Three perfectly logical solutions, and ones you may even have come up with yourself under similar circumstances.

* * Merging patches * *

Under this system, how would a merge be performed? Let's say you have two patches, A and B, and you want to combine them somehow. One way is to just apply each in turn to your source, fix any differences that can't be automatically resolved (conflicts), and then produce a new patch C from the combined diff.

That works, but now you have to store A, B and C in your patch database, and you don't retain any history. But wait! Your patches can have parents, so what if you created a 'merge' patch, M, with parents A and B?

   A   B
    \ /
     M
This is externally equivalent to what you did to produce C: patches A and B are applied to the source code, and then you apply M to resolve the differences. M will contain both the differences that can be resolved automatically, and any conflicts we have to resolve manually.

Having solved your problem, you write the code to your patch database and present the resulting program to your colleague.

* * A user tries to merge * *

"How do I merge?" he asks.

"I've written a tool to help you do that," you say, "Just specify the two patches you want to combine, and the tool will merge them together."

"Um, it says I have a merge conflict."

"Well, fix the problem, then tell the system to add your file to the 'merge patch' it's making."
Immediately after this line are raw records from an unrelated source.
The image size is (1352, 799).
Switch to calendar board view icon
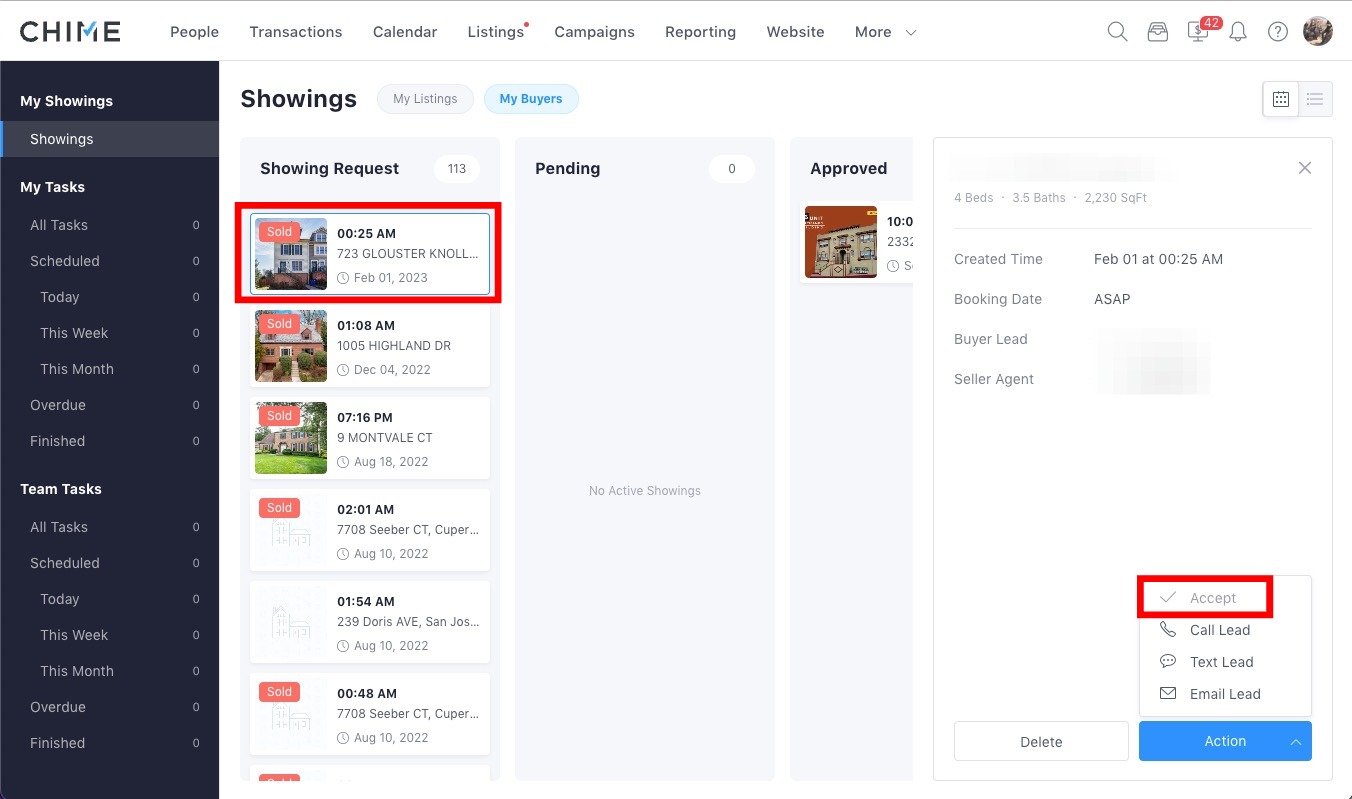[1281, 99]

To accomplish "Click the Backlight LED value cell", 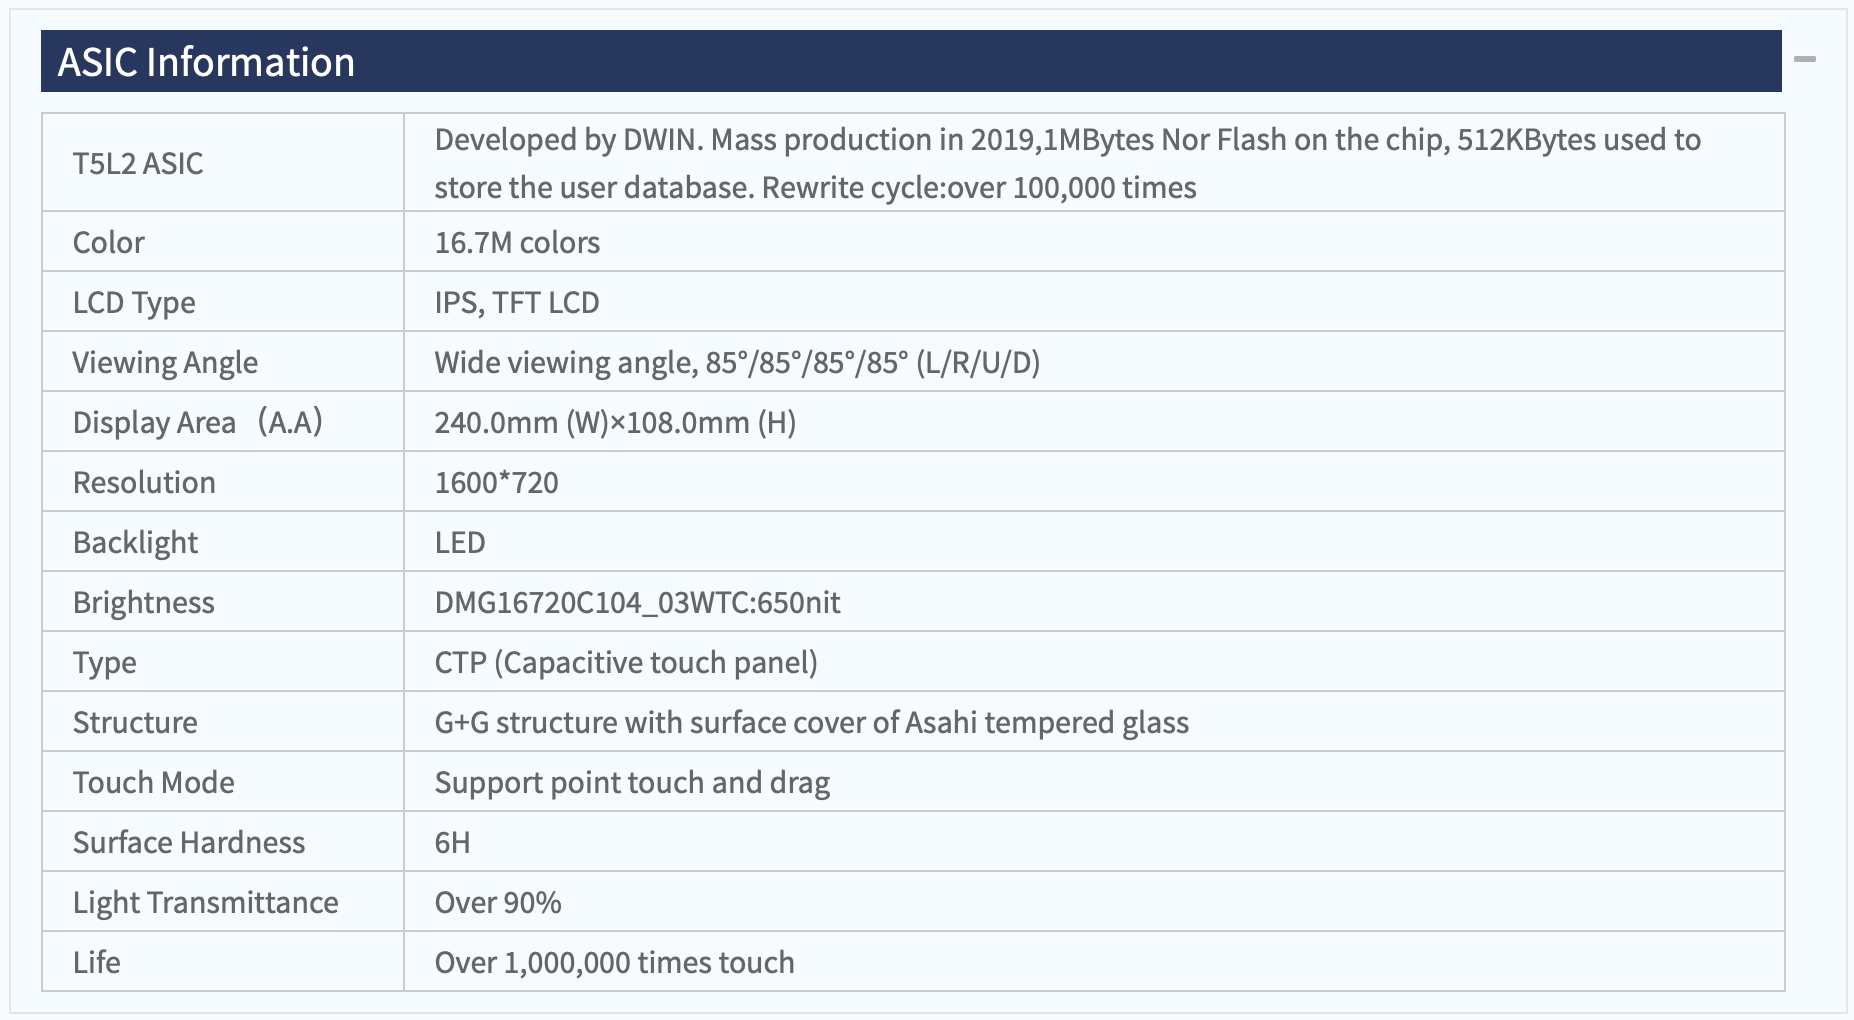I will click(x=1094, y=542).
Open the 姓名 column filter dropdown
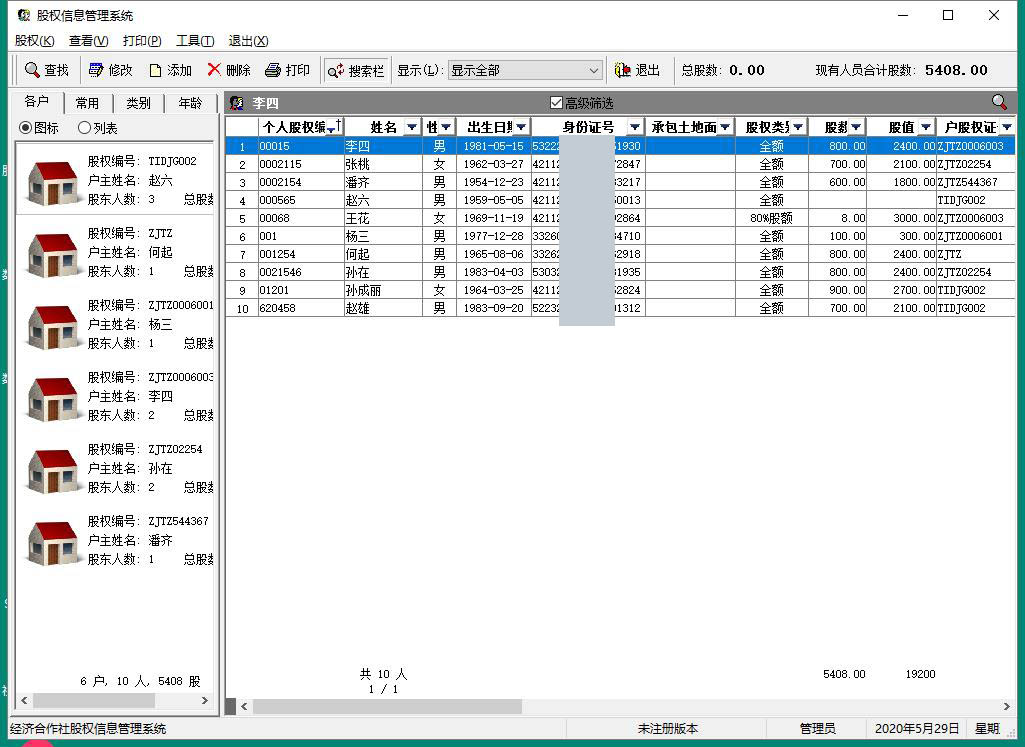 (411, 127)
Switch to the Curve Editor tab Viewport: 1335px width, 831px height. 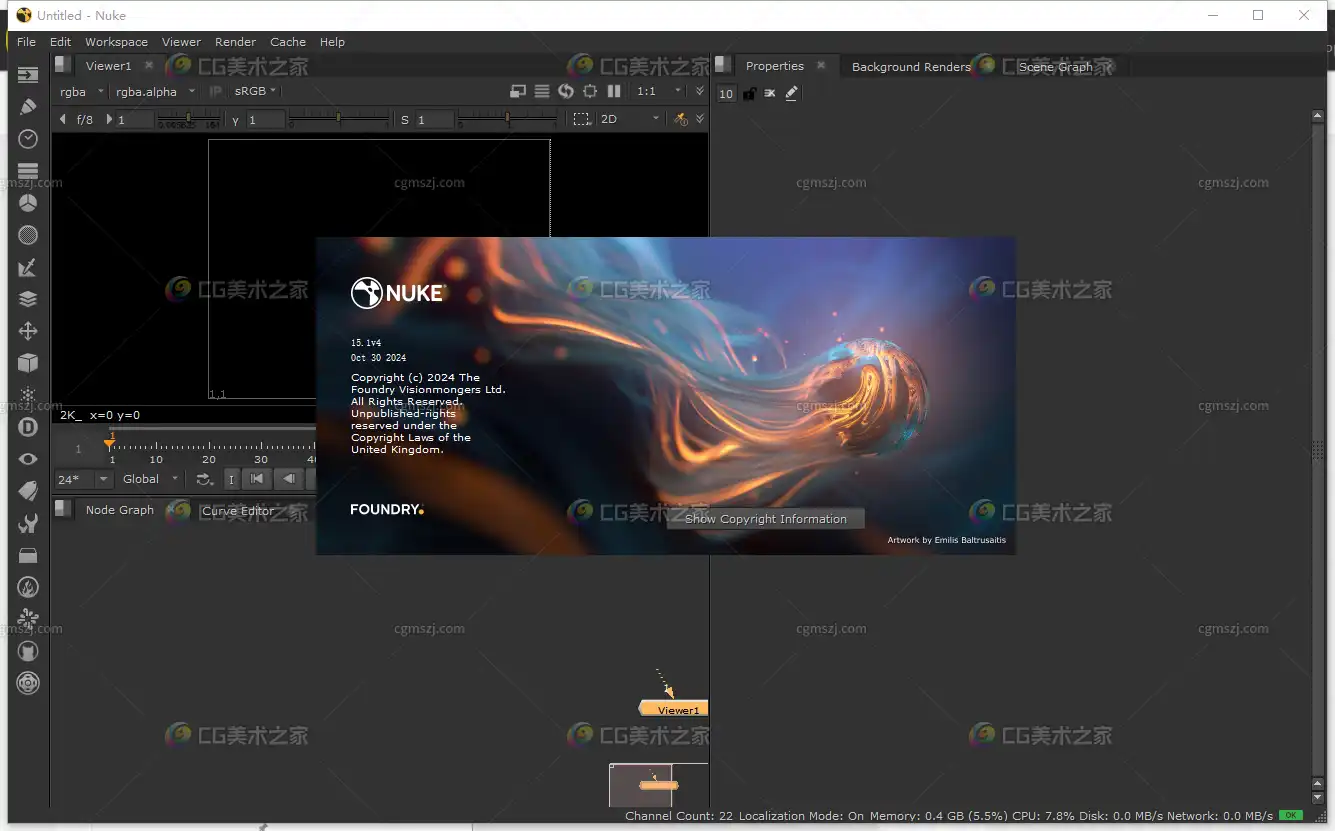click(x=237, y=510)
Your colleague dutifully hacks away, and solves the conflict. "So I've fixed the file," he says, "But when I tell it to 'commit file' it fails."

"Remember, this is a patch database," you reply, "We're not dealing with files, we're dealing with patches. You have to add your file changes to your patch, and then commit the patch. You can't commit an individual file."

"What? That's not very intuitive," he grumbles, "Hey! I've added the file to the patch, but it tells me the merge isn't complete!"

"You need to add all of the files that have differences that were automatically resolved as well."

"Why?!"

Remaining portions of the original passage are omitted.